Download and cache a remote BED file from BEDbase

bedfile_id = "...."  # find interesting bedfile on bedbase
bedfile = bbclient.load_bed(bedfile_id)  # download, cache and return a RegionSet object
gr = bedfile.to_granges()  # return a GenomicRanges object

Cache a local BED file

from geniml.io import RegionSet

bedfile = RegionSet("path/to/bedfile")
gr = bedfile.to_granges()  # should return a GenomicRanges object
bedfile_id = bbclient.add_bed_to_cache(bedfile) # compute its ID and add it to the cache

Cache a BED file from within Python memory

You can just provide a URL and it will add to cache for you:

bbclient.add_bed_to_cache(url)

Load a BED file from cache into Python session

bedfile_id = "...."  # get the identifier
bedfile = bbclient.load_bed(bedfile_id)  # the same function can also load BED files that have already been cached

Download and cache a BEDset from BEDbase

bedset_identifier = "xyz" # find some interesting bedset on bedbase.org
bedset = bbclient.load_bedset(bedset_identifier)  # download, cache and return a BedSet object
grl = bedset.to_granges_list()  # return a GenomicRangesList object

Cache a local BEDset

from geniml.io import BedSet

bedset_folder = "path/to/bed/files/folder"
bedset = BedSet(
    [os.path.join(bedset-folder, file_name) for file_name in os.listdir(bedset_folder)]
)
bedset_id = bbclient.add_bedset_to_cache(bedset)

Command line interface

Cache BED file

geniml bbclient cache-bed <BED_file_or_identifier_or_url>

The <BED_file_or_identifier_or_url> variable can be one of 3 things:

  1. a path to a local BED file;
  2. a BED record identifier from BEDbase; or,
  3. a URL to a BED file hosted anywhere.

Cache BEDset

geniml bbclient cache-bedset <BED_files_folder_or_identifier>

The <BED_files_folder_or_identifier> variable may be:

  1. local path to a folder containing BED files; or,
  2. a BEDbase BEDset identifier

Seek the path of a BED file or BEDset in cache folder

To retrieve the local file path to a BED file stored locally,

geniml bbclient seek <identifier>

Replace with the identifier of the BED file or BEDset you want to seek.

Count the subdirectories and files in bedfiles & bedsets folder

geniml bbclient inspect

inspect command may need installing tree

Remove a BED file or BEDset from the cache folder

geniml bbclient rm <identifier>

Replace with the identifier of the BED file or BEDset you want to remove.

Cache Folder

By default, the downloaded and processed BED files are cached in the bed_cache folder.
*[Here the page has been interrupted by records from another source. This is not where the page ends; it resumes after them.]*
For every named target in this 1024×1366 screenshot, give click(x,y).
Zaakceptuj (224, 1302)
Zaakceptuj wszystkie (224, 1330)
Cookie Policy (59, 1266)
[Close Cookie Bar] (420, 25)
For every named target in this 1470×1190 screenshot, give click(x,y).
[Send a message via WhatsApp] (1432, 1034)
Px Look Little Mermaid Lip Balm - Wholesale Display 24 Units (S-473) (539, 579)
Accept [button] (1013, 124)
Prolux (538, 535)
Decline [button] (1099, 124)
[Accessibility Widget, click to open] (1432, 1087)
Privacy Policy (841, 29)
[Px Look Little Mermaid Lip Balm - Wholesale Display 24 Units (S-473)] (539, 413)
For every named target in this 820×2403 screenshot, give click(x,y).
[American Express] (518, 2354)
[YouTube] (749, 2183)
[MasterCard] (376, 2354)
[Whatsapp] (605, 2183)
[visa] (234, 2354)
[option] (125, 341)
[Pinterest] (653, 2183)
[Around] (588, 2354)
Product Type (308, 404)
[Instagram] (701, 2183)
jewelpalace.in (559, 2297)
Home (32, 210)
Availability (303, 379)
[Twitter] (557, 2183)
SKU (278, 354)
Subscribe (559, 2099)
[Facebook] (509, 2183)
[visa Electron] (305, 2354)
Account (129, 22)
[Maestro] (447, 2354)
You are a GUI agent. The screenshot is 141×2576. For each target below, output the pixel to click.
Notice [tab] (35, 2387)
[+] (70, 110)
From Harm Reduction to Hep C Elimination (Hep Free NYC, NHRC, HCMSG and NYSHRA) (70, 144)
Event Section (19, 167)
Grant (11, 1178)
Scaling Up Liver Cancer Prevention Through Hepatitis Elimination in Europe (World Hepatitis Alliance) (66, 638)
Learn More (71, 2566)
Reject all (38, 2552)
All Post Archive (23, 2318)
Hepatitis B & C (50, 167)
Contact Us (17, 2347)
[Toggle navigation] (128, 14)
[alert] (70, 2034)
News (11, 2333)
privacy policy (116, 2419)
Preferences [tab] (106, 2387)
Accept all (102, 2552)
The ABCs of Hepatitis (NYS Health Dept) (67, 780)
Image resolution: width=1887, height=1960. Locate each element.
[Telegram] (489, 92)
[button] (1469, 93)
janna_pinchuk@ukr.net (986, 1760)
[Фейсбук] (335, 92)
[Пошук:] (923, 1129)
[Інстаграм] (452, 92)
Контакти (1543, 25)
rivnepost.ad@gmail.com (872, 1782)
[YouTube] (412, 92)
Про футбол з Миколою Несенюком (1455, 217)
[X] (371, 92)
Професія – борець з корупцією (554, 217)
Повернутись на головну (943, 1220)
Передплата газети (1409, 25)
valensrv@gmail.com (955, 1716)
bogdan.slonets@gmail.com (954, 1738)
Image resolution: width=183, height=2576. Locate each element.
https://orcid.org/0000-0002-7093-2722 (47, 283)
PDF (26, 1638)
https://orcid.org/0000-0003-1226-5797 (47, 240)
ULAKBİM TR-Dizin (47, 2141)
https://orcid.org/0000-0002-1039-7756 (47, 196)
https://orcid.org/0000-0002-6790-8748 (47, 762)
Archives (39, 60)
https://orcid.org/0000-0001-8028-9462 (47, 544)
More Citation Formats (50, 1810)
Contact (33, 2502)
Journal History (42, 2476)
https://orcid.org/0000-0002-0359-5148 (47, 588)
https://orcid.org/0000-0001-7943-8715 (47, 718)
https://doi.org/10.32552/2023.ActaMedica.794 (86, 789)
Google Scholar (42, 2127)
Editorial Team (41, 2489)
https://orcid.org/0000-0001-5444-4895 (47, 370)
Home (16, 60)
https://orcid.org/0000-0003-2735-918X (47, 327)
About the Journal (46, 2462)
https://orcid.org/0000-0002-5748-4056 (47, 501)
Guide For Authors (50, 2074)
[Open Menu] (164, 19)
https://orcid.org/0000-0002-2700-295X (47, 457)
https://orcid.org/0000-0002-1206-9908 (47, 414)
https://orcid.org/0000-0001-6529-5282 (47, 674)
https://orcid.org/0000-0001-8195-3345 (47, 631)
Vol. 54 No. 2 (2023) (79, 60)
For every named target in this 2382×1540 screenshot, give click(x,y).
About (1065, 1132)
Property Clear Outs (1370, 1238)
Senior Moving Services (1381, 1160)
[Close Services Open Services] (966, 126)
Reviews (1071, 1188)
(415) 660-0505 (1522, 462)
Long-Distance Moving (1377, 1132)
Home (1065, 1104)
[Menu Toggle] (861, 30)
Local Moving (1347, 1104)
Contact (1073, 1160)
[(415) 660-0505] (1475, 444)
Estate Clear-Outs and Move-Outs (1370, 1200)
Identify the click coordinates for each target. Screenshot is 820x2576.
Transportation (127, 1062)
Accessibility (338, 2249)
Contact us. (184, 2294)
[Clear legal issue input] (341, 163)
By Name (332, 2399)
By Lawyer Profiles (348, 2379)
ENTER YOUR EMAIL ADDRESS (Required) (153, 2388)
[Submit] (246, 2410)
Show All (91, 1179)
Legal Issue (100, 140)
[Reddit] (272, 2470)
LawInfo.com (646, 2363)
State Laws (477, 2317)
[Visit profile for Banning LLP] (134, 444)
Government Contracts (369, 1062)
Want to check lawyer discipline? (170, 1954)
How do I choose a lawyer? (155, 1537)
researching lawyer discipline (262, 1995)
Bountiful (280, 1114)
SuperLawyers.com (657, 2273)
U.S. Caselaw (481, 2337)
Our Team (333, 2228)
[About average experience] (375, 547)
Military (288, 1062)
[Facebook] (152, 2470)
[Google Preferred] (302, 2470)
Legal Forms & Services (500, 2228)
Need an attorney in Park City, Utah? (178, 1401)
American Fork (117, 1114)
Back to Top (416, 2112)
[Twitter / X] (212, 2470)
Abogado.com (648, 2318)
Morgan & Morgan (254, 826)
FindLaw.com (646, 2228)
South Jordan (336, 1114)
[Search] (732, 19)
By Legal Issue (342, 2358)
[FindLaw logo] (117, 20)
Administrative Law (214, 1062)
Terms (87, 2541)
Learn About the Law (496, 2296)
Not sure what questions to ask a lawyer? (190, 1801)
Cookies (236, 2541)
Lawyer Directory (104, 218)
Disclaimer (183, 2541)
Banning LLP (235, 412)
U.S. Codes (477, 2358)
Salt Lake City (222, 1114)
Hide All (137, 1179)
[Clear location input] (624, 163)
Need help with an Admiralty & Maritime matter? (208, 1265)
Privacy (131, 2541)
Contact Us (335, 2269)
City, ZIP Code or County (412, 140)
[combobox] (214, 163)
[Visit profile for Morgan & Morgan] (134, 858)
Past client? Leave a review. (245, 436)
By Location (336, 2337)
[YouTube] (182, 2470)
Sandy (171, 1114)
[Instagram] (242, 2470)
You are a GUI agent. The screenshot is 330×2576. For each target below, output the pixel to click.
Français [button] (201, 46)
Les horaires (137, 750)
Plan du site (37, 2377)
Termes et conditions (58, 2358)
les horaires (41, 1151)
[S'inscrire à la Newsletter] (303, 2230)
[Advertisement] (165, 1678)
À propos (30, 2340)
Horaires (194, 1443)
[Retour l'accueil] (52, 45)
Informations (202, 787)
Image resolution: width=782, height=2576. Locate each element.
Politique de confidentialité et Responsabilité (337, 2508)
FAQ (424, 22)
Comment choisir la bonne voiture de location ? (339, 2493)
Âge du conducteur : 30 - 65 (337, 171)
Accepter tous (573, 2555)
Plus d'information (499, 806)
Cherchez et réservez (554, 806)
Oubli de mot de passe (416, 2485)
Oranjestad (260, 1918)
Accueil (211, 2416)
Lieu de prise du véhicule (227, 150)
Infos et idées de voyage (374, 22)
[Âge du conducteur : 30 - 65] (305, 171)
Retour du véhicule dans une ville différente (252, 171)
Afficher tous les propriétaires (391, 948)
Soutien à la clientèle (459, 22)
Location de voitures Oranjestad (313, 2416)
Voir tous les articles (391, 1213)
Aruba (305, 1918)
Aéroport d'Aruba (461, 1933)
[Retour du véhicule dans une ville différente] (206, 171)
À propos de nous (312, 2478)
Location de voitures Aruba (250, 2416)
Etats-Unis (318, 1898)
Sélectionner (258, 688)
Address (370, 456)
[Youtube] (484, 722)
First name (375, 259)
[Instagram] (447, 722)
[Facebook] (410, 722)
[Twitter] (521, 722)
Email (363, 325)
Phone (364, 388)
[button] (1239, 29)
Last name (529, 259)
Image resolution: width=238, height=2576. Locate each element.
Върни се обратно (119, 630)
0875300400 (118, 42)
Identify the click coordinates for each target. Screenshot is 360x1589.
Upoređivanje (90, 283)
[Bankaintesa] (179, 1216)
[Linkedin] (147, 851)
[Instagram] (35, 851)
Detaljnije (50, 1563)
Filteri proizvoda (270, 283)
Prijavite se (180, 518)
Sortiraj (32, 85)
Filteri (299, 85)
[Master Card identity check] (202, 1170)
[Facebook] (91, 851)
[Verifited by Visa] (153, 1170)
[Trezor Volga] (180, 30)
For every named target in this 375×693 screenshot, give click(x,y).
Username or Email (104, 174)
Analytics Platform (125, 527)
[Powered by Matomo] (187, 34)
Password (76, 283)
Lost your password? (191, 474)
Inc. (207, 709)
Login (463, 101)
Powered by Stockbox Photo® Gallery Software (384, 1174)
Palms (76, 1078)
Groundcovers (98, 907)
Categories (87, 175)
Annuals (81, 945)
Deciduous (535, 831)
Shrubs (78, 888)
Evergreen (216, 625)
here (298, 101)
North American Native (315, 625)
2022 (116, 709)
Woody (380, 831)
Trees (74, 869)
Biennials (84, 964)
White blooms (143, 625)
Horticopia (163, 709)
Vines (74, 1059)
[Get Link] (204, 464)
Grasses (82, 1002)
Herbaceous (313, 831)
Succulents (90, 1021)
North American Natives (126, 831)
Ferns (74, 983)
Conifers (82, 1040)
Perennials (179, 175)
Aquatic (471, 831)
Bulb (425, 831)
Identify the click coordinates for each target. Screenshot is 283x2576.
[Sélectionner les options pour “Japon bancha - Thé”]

You can specify a different cache folder using the --cache-folder argument, or set the environment variable BBCLIENT_CACHE. The cache folder has this structure:

cache_folder
  bedfiles
    a/b/ab1234xyz.bed.gz
    ..
  bedsets
    c/d/cd123hij.txt

Dependencies

requests: For making HTTP requests.
pandas: For data manipulation.
genomicranges: For processing BED files and creating GenomicRanges objects.